Dona Nilza sempre soltava os cachorros no final da tarde. Sentido literal, nada de histerias escandalosas e formidavelmente despeitadas. Não que ela não fosse dada a esses comportamentos tempestuosos. Uma mulher de verdade sempre carrega a tempestade consigo mesma. Confiante.
Os cachorros em questão são duas cachorras. Cachorrinhas. Sandy, uma vira-latas de dez, onze ou doze anos, nunca se recordam ao certo quando a cachorra nasceu, ou apareceu. Sueli, a filhotinha, fruto de um amor escapado de Sandy, concebida num desses finais de tarde. Maternidade tardia, diriam alguns, mas isso não é considerado quando falamos de uma vira-latas, até certo ponto simpática, que não visitou o veterinário uma vez sequer em sua existência canina, que se me permitem os cauculos, já passa bem dos setenta anos.
Sueli é a reencarnação do mal. Isso digo porque não sou desses que se apegam à falta de personalidade do cão para tentar encontrar reflexos de sua própria naquele espelho quadrúpede. É que não gosto de animais. Não os quero extintos, longe disso defensores, não pensem isso de mim, mas nunca consegui entender o porquê de se criar um cachorro. Nem ao menos caço. Sueli não seria uma boa caçadora. Talvez surpreenda. É branquinha, peludinha, com algumas manchinhas pretas pelo corpo. Muito fofa. A fofura é um adjetivo bastante maleável, pode indicar uma espécie de delicadeza fresca e feminina, até mesmo infantil, ou não. É por isso que gosto bastante da ironia. Sueli é fofa. Impressionantemente destrutiva, a julgar pelo seu tamanho e sua fofura. Unhas e dentes para quem os tem.

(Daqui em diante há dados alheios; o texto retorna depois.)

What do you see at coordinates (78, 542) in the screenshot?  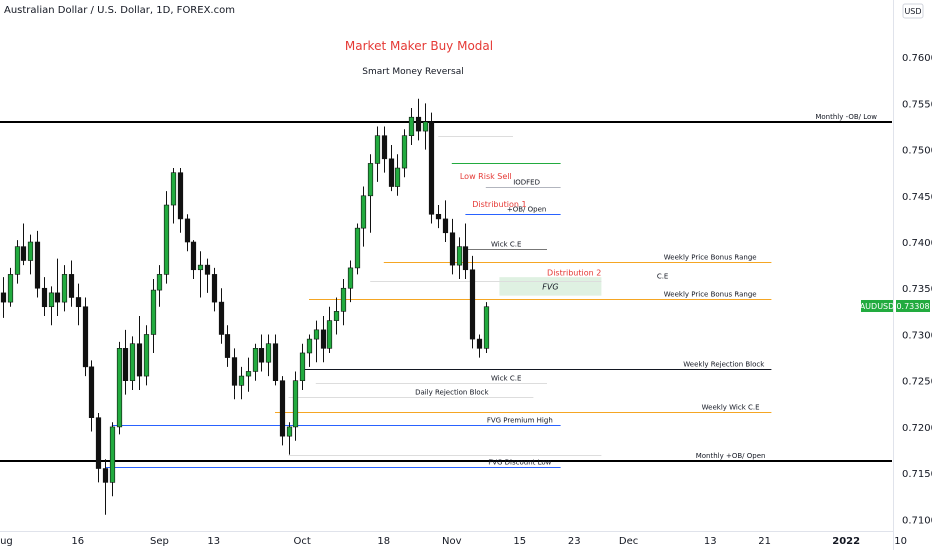 I see `x-tick-label: 16` at bounding box center [78, 542].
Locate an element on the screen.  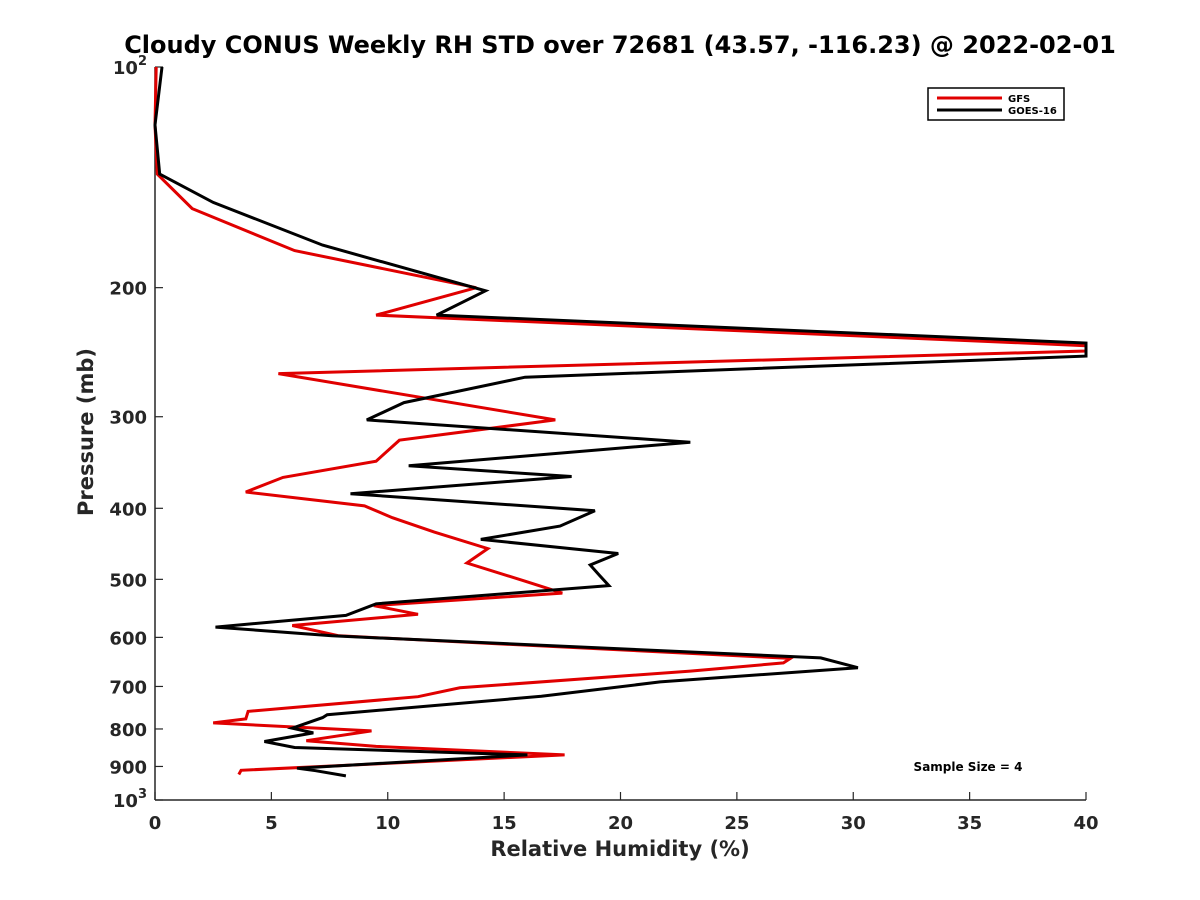
x-tick-label: 25 is located at coordinates (736, 824).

Aconteceu na terça-feira, soltas pela dona correram na direção da praça que ficava logo na frente da casa. Um mundo de grama, arvores, bancos, jardins, infinitamente maravilhoso com seus cinquenta metros quadrados. Histeria. Corriam sem parar, se mordiam, se lambiam, se mijavam. Dona Nilza sempre esquecia as cachorras ali por uns vinte minutos, o suficiente para se satisfazerem de liberdade.
O que aconteceu também foi que Sandy voltou assim que ouviu o grito indelicado da dona. Mas voltou sozinha. Dona Nilza partiu numa busca imediata pelo quarteirão. Gritou. Sandy foi junto. Latiu.
Nada.
Sandy sofreu a tristeza da perda e sofrerá a tristeza de ser uma velha solitária. Dona Nilza amaldiçoou a família do raptor até a sua décima terceira geração. Sueli provavelmente vai ser mimada pelos novos donos encantados com sua fofura de filhote.Mudarão seu nome. Talvez Fofinha, Tetéia ou Honey.
Que fique aqui registrado meu desconsolo. Quem escolheu esse nome, Sueli, fui eu.